Development of optical methods for real-time whole-brain functional imaging of zebrafish neuronal activity

In this PhD thesis, we performed functional imaging of zebrafish larvae with a multi-modal and multi-scale approach. In particular, we focused our research on measuring neuronal activity in both physiological and pathological conditions. We adopted a pharmacological model of epilepsy, by administering pentylentetrazole at different concentrations and inducing seizures of different entity in zebrafish larvae expressing in all CNS neurons the Ca2+ reporter GCaMP6s. Owing to the relation between neuronal activity (i.e. action potentials) and intracellular Ca2+ concentration, we were able to measure neuronal activity by recording the changes in fluorescence of GCaMP indicator. Using a custom-made widefield fluorescence microscope, we measured activity during the onset and propagation of seizures, investigating the dynamics between different brain regions along with tail locomotor activity.
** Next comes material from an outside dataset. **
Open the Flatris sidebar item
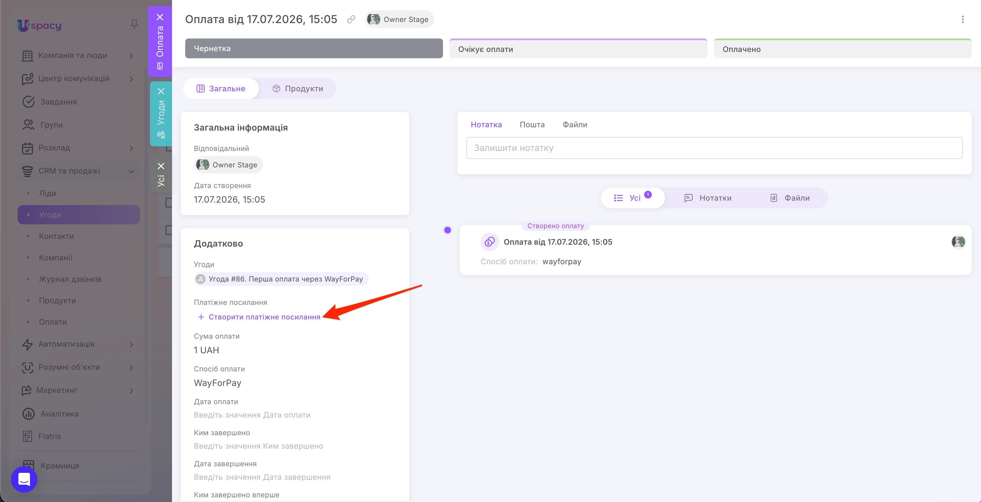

We implemented commonly used zebrafish high-throughput drug screening assays, measuring only behavioural parameters (i.e. velocity of swimming, total travelled length), with a direct measure of the overall brain activity, thus laying the foundation for novel drug screening methods capable of improved efficacy. In order to improve the spatio-temporal resolution of brain activity recordings, being able to perform optical sectioning of the transparent zebrafish brain, we performed Bessel beam illumination light-sheet fluorescence microscopy measurements. Indeed, with respect to conventional Gaussian illumination, Bessel beams, owing to their nondiffractive and self-healing properties, allow for a substantial reduction of haemodynamic artefacts jeopardizing functional recordings in conventional measurements. We applied a custom analysis pipeline to produce 3D maps of neuronal activity, with single cell resolution. Finally, in order to perform real-time whole-brain measurements with singleneuron resolution, we devised a novel two-photon light-sheet microscope able to image the entire larval brain at 1 Hz. Applying a pixel-wise custom analysis we were able to identify functional circuitries involved both in physiological and pathological neuronal communication.